→ **Task objective**:
Go over the data and copy out each line with "computer" in it.
*** Data for this exercise Section Begins ***
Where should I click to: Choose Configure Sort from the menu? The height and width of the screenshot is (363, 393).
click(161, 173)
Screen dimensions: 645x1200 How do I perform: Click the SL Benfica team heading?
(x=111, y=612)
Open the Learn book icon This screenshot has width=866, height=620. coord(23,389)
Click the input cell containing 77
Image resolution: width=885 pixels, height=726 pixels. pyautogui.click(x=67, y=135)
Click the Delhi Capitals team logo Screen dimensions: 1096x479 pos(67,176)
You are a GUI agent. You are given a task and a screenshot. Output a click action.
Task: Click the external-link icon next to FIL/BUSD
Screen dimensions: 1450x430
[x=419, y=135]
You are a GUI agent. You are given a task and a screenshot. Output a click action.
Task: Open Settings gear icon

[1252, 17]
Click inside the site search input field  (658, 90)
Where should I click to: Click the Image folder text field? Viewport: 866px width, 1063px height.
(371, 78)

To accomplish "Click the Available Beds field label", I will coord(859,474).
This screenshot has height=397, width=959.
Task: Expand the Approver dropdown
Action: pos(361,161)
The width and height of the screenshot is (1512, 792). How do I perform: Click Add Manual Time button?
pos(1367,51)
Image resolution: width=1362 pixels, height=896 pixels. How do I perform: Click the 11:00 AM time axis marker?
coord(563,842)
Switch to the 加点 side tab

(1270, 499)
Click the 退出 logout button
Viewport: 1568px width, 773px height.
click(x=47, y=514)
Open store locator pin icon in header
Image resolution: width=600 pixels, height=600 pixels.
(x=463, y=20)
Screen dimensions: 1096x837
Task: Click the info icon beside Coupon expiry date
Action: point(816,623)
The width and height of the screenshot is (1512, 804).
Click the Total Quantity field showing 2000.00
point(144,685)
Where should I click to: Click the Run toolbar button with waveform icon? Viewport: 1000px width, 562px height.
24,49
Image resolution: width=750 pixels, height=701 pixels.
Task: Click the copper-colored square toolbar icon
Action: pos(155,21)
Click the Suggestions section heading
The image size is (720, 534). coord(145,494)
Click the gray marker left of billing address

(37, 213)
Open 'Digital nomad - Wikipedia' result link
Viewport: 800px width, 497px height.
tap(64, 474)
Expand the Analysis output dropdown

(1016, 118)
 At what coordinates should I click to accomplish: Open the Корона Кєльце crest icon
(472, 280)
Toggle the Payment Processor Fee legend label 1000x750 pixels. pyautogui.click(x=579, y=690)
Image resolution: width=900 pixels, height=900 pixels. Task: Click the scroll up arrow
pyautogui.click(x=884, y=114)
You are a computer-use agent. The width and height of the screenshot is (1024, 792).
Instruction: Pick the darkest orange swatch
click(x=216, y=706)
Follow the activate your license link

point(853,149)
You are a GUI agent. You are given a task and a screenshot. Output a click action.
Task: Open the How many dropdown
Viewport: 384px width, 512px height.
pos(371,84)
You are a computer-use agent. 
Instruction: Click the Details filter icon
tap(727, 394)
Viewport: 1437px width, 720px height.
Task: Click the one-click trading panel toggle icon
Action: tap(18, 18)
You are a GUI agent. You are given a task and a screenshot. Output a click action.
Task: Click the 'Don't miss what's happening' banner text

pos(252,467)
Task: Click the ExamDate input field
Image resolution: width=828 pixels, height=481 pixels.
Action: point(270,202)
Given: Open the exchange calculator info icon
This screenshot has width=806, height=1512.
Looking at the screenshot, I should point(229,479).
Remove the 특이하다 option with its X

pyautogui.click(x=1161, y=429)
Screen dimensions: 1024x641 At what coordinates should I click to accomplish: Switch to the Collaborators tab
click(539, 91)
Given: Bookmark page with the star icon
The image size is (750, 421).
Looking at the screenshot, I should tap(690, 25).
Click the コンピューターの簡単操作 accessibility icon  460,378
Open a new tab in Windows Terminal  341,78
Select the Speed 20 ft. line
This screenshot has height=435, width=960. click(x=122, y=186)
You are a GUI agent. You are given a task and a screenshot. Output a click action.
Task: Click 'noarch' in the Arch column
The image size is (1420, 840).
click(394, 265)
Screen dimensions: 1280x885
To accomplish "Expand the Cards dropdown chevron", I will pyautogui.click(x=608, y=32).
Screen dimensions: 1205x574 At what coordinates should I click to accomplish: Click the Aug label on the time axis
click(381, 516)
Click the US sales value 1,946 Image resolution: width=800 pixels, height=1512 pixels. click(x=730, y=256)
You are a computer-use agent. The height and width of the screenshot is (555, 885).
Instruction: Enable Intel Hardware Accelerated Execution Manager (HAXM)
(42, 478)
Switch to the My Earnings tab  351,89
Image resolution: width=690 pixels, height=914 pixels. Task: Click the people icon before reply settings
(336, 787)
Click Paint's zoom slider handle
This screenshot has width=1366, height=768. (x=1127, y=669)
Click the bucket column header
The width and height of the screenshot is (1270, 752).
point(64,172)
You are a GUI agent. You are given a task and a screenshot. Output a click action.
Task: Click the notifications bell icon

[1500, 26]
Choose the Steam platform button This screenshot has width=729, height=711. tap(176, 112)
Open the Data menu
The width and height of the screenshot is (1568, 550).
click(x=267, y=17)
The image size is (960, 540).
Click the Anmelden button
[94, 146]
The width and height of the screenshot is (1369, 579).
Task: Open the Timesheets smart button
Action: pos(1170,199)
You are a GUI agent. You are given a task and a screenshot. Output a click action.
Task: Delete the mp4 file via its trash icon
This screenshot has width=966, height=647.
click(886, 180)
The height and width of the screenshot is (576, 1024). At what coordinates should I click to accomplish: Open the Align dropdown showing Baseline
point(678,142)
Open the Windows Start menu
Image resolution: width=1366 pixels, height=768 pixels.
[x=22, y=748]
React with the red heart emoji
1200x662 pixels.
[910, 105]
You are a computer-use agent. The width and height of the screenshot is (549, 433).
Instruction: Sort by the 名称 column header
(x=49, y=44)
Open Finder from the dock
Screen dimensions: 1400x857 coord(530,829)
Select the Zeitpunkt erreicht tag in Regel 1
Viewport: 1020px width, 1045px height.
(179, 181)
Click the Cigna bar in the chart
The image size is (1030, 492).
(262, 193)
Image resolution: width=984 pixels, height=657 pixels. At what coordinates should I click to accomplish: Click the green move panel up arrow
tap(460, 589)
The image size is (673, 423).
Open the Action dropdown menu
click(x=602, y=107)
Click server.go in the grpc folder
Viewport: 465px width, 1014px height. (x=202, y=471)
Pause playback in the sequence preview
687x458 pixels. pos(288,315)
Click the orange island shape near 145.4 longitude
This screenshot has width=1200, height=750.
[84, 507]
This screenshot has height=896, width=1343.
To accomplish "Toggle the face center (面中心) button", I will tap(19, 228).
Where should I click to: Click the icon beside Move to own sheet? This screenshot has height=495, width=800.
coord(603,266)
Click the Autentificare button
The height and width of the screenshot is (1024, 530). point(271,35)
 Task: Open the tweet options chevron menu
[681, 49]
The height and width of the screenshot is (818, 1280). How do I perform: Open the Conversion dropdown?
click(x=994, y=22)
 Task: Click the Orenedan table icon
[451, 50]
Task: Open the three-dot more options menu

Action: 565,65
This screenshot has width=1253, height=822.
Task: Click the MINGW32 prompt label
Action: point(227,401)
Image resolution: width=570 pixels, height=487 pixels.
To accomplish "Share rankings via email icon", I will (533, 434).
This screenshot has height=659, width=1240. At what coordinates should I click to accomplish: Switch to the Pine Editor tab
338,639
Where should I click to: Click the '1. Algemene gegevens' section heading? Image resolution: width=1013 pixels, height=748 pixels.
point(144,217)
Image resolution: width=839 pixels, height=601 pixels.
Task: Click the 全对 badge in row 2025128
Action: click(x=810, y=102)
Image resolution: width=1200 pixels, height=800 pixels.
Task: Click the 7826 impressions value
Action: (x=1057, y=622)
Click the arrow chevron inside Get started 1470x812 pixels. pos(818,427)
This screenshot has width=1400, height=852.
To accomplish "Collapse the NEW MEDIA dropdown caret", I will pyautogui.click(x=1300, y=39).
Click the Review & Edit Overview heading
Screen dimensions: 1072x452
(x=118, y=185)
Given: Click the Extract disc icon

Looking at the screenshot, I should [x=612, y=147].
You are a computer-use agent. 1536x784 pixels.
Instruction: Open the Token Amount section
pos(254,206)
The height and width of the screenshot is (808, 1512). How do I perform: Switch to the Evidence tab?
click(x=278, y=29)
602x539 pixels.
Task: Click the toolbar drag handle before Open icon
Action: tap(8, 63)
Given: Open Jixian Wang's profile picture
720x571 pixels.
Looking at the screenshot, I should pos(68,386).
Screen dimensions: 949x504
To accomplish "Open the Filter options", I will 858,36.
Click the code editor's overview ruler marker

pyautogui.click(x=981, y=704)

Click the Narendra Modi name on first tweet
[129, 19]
*** Data for this exercise Section Ends ***
→ **Output of the exercise**:
You are a computer-use agent. The width and height of the screenshot is (1024, 792).
You are a computer-use agent. 
You are a computer-use agent. The height and width of the screenshot is (555, 885).
You are a computer-use agent. The width and height of the screenshot is (549, 433).
You are a computer-use agent. 1536x784 pixels.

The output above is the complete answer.